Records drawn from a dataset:
------------------------------------------------------------------------

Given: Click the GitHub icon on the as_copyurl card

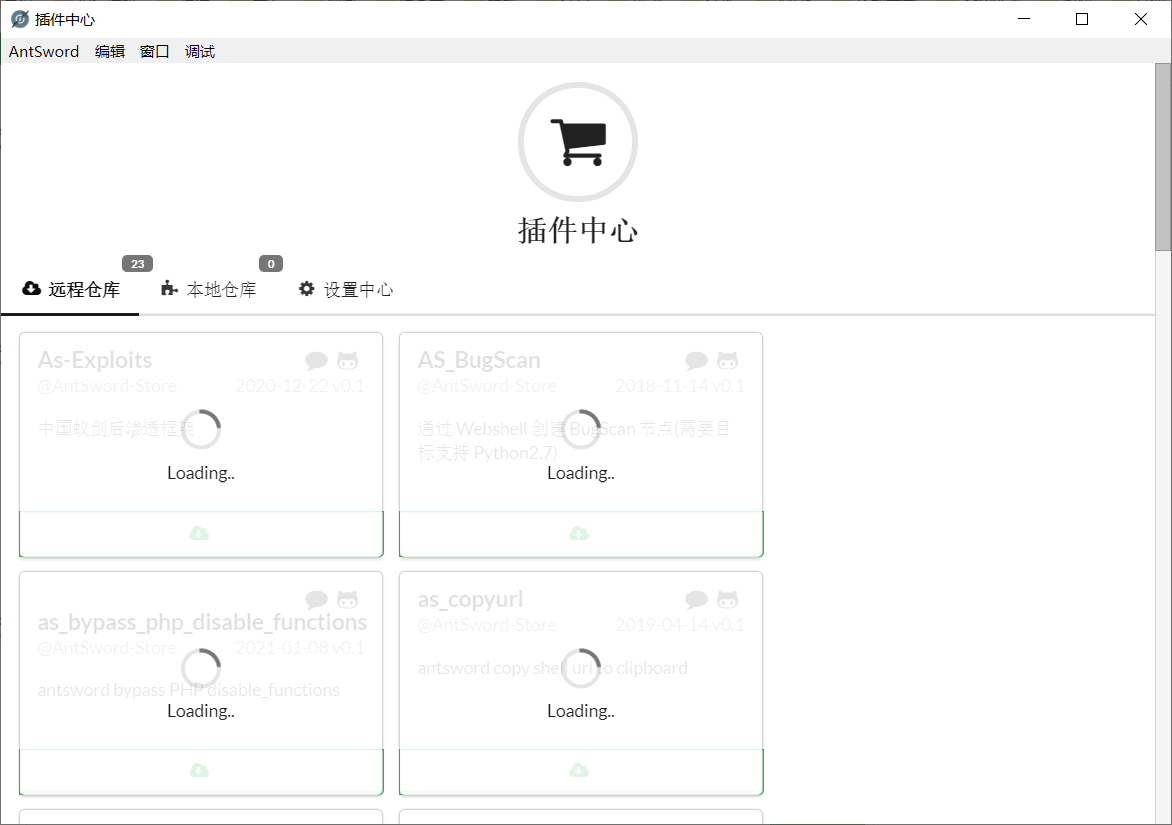Looking at the screenshot, I should click(727, 598).
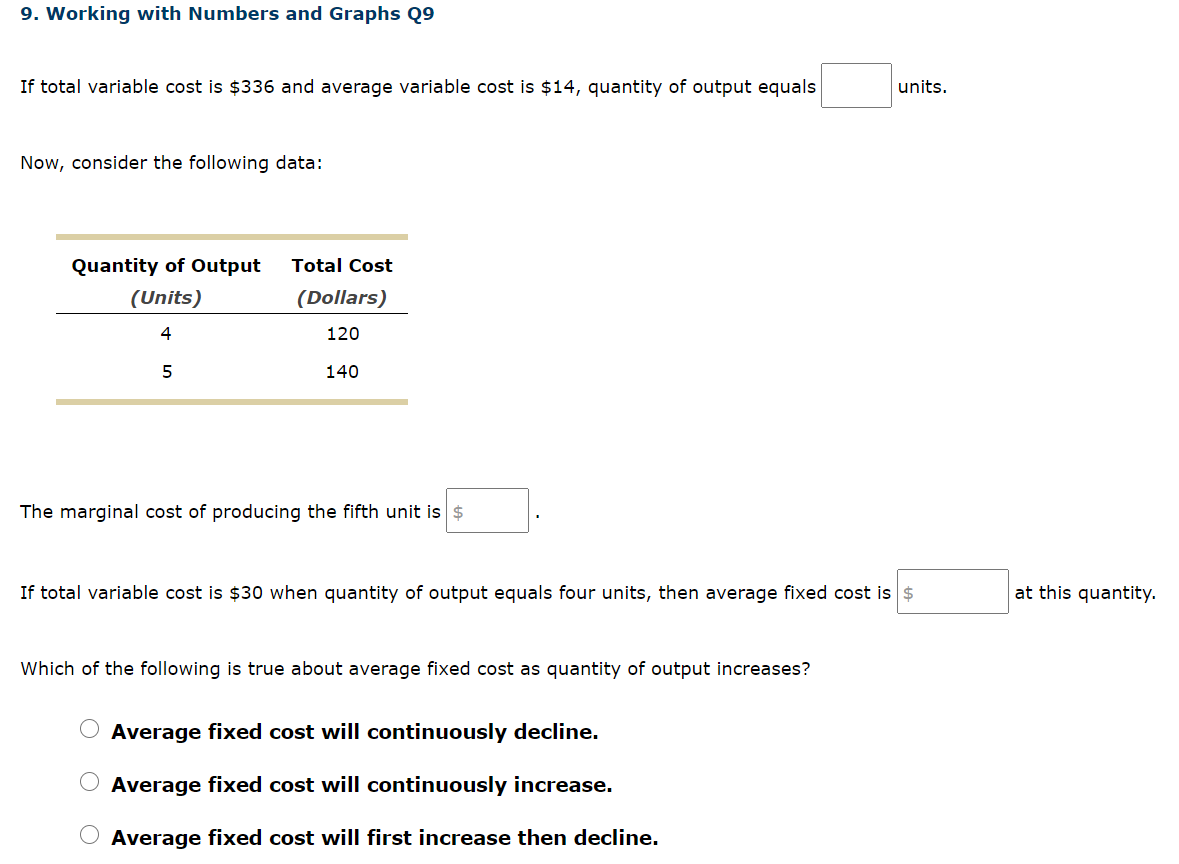Click the table cell containing 140
Viewport: 1179px width, 864px height.
point(343,371)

------------------------------------------------------------------------

Your objective:
The records above, minus their pictures, are to be returned verbatim.

Task result:
Given: Click the GitHub icon on the as_copyurl card

Looking at the screenshot, I should click(727, 598).
Click the table cell containing 140
Viewport: 1179px width, 864px height.
point(343,371)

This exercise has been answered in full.